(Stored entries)

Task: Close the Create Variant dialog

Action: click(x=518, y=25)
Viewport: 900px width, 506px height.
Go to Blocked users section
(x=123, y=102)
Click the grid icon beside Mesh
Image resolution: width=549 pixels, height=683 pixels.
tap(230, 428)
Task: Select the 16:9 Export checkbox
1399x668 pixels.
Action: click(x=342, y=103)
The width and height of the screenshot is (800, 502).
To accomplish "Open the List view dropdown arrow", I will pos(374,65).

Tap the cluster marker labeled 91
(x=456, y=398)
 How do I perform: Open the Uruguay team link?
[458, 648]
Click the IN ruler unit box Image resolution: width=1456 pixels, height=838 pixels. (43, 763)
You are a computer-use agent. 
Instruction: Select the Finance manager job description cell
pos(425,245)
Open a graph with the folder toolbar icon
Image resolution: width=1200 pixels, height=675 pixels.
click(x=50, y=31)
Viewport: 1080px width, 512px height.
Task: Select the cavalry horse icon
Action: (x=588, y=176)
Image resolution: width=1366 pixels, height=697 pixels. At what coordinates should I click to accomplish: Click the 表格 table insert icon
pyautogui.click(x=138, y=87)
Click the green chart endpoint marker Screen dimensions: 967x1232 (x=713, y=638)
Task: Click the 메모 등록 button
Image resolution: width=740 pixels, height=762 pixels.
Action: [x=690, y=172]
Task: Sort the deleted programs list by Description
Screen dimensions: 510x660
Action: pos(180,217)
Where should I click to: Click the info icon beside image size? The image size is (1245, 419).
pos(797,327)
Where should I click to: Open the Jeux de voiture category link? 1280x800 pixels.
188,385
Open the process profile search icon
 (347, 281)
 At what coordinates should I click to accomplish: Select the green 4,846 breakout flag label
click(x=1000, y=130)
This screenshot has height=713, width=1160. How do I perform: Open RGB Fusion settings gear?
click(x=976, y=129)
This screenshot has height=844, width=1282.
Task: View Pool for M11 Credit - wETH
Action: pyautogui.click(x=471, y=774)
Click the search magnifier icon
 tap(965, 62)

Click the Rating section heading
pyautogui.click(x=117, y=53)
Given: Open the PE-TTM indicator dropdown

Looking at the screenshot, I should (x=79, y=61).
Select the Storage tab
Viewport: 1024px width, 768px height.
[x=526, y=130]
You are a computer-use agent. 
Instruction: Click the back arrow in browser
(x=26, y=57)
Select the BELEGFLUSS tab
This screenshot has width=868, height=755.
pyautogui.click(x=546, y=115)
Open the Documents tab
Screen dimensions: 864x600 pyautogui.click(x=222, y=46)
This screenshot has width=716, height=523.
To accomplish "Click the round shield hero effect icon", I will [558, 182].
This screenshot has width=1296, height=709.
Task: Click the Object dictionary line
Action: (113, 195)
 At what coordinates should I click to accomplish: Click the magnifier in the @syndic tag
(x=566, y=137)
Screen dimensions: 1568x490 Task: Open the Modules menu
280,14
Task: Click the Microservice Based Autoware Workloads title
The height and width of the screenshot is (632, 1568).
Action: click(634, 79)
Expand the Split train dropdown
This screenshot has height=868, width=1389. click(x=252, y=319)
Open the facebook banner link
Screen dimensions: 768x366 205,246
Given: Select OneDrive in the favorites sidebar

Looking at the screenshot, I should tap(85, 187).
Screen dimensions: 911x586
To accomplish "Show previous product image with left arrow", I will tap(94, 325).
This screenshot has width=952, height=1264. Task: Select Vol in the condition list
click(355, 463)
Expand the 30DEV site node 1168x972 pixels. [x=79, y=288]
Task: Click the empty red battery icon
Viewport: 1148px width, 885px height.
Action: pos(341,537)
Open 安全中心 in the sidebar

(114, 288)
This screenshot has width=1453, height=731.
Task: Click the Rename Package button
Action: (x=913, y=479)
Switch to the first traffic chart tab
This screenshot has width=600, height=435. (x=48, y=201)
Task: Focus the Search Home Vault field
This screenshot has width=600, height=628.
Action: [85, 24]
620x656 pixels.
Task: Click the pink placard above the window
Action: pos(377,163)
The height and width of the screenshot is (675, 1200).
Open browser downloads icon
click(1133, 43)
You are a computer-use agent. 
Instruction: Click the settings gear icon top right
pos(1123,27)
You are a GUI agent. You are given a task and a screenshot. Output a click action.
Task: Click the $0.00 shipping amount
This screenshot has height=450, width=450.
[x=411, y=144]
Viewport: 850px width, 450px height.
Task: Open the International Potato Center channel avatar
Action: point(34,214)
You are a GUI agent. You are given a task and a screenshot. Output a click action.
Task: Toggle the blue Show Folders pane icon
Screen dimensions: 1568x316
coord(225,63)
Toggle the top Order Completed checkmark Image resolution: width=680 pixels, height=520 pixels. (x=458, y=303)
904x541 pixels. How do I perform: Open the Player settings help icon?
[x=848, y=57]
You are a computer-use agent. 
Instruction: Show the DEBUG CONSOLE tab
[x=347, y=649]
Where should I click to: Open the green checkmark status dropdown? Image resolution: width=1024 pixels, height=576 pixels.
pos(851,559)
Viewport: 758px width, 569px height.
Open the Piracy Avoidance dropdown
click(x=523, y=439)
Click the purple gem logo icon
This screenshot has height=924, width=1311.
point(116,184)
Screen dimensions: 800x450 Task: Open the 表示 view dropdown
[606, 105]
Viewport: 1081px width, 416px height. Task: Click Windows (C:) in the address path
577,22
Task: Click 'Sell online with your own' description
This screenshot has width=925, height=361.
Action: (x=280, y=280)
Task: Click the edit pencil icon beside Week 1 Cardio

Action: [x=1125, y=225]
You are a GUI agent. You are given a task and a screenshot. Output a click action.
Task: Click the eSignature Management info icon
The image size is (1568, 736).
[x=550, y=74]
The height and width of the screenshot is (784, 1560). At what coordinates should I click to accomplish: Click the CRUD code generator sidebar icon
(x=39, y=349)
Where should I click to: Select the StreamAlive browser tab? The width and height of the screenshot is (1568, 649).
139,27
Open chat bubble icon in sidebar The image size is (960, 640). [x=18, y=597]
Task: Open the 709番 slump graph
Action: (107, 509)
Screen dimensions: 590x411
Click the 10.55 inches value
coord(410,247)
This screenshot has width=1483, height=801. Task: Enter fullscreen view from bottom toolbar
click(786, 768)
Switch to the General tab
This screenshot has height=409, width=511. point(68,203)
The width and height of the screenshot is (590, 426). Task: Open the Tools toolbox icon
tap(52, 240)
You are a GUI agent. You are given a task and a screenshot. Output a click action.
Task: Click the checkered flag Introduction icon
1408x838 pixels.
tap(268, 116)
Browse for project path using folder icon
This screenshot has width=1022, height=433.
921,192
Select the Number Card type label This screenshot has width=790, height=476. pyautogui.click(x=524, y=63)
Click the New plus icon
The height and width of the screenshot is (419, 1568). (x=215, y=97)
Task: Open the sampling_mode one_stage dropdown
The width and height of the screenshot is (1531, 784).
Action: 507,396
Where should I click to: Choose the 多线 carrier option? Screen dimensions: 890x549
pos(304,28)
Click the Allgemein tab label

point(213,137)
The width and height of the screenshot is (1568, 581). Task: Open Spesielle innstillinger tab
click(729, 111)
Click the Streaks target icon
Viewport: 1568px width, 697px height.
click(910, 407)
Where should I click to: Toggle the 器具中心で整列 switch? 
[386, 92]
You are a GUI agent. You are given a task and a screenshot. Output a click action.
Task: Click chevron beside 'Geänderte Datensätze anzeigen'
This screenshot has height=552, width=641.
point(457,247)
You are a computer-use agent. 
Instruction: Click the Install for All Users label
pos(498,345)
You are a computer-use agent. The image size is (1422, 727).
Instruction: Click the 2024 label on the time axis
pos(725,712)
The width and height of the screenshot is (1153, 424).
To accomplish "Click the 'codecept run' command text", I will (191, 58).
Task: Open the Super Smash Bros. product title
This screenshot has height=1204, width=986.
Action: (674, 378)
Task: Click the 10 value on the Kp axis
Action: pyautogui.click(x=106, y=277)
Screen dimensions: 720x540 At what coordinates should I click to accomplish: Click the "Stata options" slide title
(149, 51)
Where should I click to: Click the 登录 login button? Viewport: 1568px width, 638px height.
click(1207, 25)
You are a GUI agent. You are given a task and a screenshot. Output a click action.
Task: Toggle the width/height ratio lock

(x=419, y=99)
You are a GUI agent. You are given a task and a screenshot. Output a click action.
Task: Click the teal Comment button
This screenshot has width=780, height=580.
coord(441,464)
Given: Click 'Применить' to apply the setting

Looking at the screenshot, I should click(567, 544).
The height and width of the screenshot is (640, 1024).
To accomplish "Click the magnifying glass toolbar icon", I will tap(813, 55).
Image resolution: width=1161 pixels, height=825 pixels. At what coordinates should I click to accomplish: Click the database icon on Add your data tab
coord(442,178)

* _INSTRUCTIONS FOR THE TASK_: Identify the lines above with the word "product". Copy them.

* _YOUR RESPONSE_:
To accomplish "Show previous product image with left arrow", I will tap(94, 325).
Task: Open the Super Smash Bros. product title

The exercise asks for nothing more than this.